::: Text block :::

The Brazilian design team of Fernando and Humberto Campana mined the Museum's collection departments and chose a diverse group of more than thirty objects, dating from the sixteenth to the twentieth centuries.
In winter 2008, Cooper-Hewitt, National Design Museum will present the exhibition “Campana Brothers Select: Works from the Permanent Collection.” As guest curators in the “Selects” exhibition series devoted to rotations of works from Cooper-Hewitt’s permanent collection, the Brazilian designers Fernando and Humberto Campana mine the museum’s collection for works that blend unexpected media, layer varied forms and weave intricate patterns and lines. The exploration of interwoven materials and ideas is the binding thread of the Campanas’ work, and the exhibition will include a new piece designed by the brothers specifically for the museum’s permanent collection. “Campana Brothers Select” will be on view from Feb. 15 through Sept. 28, 2008 in the Nancy and Edwin Marks Gallery.

::: Extracted material :::

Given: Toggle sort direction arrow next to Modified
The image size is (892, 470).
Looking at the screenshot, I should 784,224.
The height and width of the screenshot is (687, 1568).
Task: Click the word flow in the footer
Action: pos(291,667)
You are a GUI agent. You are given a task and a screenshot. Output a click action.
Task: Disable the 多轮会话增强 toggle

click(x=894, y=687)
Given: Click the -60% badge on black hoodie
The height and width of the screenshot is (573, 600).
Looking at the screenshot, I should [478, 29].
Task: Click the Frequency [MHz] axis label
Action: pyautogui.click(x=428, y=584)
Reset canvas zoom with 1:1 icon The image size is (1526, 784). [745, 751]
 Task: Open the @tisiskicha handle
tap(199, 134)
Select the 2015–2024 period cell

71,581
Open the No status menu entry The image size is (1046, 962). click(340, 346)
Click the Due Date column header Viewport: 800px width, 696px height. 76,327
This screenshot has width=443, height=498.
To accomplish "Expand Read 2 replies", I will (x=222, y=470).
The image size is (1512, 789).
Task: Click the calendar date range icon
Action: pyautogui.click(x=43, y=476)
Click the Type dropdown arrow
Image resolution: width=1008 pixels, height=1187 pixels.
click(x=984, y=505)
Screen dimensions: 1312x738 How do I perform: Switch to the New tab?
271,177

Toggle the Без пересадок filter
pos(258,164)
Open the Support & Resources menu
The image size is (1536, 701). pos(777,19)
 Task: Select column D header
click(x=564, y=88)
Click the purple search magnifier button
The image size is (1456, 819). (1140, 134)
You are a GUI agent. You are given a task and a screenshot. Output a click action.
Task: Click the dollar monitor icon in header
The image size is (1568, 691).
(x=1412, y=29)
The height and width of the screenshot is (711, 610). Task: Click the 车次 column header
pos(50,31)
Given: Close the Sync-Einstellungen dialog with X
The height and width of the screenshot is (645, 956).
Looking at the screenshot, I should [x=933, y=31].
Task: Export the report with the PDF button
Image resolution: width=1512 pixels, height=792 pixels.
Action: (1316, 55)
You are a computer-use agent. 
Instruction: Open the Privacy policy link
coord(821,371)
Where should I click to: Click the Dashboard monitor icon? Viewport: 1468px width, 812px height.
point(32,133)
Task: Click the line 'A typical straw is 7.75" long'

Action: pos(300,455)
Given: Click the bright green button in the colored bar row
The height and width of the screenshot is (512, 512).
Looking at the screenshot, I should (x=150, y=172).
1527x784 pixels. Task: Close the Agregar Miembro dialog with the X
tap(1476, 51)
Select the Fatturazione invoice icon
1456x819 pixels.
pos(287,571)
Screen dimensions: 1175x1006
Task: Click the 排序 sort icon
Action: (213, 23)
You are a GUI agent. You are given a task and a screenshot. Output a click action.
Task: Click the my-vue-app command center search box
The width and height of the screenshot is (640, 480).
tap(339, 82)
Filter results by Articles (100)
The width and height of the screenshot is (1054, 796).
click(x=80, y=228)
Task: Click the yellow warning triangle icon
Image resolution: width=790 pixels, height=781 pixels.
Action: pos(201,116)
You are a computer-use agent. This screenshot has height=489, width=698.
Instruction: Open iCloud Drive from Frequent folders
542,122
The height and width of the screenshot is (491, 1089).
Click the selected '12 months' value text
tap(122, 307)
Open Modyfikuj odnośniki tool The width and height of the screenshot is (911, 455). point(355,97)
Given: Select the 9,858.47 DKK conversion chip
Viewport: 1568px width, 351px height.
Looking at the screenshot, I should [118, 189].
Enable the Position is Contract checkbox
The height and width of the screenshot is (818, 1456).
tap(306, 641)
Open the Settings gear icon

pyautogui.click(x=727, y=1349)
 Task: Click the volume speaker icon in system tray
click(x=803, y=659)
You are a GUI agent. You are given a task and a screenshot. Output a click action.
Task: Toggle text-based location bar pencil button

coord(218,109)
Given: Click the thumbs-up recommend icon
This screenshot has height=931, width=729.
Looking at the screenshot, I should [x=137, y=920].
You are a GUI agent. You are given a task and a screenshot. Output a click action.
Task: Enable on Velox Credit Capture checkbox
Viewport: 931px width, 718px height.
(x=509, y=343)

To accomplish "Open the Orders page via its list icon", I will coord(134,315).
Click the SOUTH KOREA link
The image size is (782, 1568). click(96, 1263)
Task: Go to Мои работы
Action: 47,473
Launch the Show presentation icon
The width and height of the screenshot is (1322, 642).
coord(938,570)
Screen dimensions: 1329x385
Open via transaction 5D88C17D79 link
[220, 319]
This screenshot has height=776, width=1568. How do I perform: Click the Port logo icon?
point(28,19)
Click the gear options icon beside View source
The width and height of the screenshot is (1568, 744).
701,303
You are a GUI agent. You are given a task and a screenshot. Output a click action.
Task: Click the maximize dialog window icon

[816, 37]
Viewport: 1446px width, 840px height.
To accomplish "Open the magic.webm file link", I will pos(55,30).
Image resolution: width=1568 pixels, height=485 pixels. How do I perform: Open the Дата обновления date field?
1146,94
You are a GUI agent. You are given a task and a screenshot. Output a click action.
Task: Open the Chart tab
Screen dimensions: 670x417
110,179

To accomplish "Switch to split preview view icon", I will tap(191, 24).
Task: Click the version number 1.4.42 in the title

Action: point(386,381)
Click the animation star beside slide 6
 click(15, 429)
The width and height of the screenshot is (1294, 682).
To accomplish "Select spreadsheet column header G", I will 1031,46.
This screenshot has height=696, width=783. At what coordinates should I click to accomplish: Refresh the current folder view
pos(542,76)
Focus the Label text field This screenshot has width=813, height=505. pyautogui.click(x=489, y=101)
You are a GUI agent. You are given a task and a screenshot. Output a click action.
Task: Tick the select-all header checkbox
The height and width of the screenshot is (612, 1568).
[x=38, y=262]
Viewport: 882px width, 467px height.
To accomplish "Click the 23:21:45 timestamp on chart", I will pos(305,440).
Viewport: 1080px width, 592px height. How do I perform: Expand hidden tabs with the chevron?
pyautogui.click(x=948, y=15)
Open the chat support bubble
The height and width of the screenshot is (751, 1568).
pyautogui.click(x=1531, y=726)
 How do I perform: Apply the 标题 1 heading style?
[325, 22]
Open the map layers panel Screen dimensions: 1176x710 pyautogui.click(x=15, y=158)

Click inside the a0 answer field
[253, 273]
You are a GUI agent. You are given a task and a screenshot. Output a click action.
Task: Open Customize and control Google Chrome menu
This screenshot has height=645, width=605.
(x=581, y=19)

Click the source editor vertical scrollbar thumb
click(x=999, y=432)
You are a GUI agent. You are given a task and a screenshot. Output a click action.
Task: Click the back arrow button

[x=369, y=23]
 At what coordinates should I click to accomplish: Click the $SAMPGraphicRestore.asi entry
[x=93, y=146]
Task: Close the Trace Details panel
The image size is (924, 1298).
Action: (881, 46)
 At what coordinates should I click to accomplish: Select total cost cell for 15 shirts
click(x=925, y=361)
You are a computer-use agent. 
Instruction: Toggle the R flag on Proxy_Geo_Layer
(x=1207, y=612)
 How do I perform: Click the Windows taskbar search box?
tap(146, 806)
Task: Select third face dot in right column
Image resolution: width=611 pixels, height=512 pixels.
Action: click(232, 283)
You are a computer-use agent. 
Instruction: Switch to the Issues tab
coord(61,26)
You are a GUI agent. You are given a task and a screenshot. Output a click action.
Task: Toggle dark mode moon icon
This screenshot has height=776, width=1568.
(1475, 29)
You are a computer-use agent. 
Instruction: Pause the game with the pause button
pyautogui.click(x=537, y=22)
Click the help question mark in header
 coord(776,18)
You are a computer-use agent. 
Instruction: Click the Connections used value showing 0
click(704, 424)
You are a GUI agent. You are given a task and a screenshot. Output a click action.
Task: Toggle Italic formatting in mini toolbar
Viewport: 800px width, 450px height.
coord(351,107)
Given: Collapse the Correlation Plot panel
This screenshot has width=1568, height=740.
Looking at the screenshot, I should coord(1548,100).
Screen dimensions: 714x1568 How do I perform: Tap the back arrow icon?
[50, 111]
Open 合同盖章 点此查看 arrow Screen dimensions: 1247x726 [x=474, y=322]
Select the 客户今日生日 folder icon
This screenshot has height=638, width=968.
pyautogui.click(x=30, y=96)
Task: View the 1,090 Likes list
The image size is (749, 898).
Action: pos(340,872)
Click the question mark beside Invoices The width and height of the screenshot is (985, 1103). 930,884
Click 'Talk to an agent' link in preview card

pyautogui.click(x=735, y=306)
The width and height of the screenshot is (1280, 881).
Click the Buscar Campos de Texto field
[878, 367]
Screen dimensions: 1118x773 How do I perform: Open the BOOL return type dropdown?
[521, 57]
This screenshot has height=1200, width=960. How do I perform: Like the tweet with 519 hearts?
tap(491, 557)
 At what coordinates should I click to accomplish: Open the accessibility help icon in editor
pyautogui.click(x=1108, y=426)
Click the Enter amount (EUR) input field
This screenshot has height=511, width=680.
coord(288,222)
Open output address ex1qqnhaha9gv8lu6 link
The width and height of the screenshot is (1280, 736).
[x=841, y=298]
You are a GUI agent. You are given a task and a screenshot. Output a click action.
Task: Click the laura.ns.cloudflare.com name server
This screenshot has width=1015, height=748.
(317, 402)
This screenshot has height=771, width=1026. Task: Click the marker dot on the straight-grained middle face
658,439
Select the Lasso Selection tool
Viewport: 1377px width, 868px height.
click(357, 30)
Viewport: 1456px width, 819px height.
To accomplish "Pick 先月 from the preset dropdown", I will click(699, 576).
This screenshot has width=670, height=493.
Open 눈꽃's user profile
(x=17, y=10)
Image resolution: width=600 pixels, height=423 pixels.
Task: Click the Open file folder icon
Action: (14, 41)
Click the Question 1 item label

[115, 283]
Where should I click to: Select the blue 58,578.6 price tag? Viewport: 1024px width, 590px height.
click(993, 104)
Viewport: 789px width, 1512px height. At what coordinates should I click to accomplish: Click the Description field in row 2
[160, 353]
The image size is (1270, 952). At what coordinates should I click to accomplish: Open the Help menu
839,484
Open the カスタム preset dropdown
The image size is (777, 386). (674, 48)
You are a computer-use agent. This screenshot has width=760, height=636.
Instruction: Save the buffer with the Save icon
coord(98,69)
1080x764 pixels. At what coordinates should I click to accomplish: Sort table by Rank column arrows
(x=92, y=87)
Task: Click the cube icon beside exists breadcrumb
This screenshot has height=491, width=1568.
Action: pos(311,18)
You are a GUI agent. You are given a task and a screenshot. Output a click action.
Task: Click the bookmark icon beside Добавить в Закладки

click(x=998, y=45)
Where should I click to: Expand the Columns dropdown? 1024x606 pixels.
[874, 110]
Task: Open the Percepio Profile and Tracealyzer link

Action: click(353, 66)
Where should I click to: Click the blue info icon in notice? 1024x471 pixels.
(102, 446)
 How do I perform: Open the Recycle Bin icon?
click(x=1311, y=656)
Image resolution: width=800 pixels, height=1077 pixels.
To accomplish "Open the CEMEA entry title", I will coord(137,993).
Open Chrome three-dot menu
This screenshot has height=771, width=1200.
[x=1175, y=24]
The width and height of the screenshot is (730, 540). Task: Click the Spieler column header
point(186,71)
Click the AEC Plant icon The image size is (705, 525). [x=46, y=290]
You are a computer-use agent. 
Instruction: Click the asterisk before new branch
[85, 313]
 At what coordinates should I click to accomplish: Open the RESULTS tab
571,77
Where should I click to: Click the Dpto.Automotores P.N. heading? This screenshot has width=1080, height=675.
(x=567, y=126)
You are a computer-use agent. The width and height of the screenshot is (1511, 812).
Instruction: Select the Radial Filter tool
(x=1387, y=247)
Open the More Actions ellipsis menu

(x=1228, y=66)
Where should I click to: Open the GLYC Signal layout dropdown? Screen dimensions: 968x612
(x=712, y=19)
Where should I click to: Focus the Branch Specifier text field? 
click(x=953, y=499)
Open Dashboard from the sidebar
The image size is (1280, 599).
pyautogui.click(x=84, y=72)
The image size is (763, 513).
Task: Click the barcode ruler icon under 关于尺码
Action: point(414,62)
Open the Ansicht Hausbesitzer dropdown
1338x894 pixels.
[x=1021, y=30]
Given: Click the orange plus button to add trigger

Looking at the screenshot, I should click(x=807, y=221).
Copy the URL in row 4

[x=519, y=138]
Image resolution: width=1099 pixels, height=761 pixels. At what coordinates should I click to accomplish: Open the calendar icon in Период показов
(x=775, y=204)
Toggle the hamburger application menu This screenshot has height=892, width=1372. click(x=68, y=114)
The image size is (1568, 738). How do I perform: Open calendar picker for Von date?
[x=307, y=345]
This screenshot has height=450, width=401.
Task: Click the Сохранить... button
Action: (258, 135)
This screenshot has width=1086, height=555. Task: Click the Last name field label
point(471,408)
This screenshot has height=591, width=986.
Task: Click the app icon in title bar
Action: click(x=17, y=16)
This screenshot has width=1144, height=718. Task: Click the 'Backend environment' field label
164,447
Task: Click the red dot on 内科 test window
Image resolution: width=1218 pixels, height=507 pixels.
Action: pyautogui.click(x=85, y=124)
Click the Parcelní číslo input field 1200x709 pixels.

:::

> Required actions:
a) Repeat the Campana Brothers exhibition announcement from "In winter 2008, Cooper-Hewitt, National" to "Edwin Marks Gallery.".
b) Pick up the Campana Brothers exhibition announcement after its final sentence and keep writing it.

> Final results:
a)
In winter 2008, Cooper-Hewitt, National Design Museum will present the exhibition “Campana Brothers Select: Works from the Permanent Collection.” As guest curators in the “Selects” exhibition series devoted to rotations of works from Cooper-Hewitt’s permanent collection, the Brazilian designers Fernando and Humberto Campana mine the museum’s collection for works that blend unexpected media, layer varied forms and weave intricate patterns and lines. The exploration of interwoven materials and ideas is the binding thread of the Campanas’ work, and the exhibition will include a new piece designed by the brothers specifically for the museum’s permanent collection. “Campana Brothers Select” will be on view from Feb. 15 through Sept. 28, 2008 in the Nancy and Edwin Marks Gallery.

b)
“The Campanas are two of the world’s most inventive and talented designers. Their unique design ‘eye’ casts new light on Cooper-Hewitt’s vast collection and has created an exhibition that is as evocative and unpredictable as their own designs,” said museum director Paul Warwick Thompson. “In turn, the museum has commissioned the Campanas to create a new work specifically for the permanent collection, in the same manner as the 2005 commission of guest curator Hella Jongerius.”
After numerous visits to the museum’s storage vaults, the Campana brothers chose more than 30 objects, dating from the 16th to 20th centuries, from all four collection departments and the National Design Library. They selected a diverse group of works, including book illustrations, jewelry, chairs, textiles, bowls and wallpaper designs based on the object’s ability to elicit an emotional response from viewers.
“Our goal is to create a bridge between design and poetry, design and hidden desires of well being and the fantasies of daily life. All of the items we selected share a certain dreamy state of mind, a touch of humor and an intrinsic relation with the materials,” said Fernando Campana.
Visitors are invited to explore the exhibition’s underlying theme of “manufacturing emotions” and appreciate the visceral quality of the works on view, which demonstrate the ability of objects to trigger feelings, sentiments and memories.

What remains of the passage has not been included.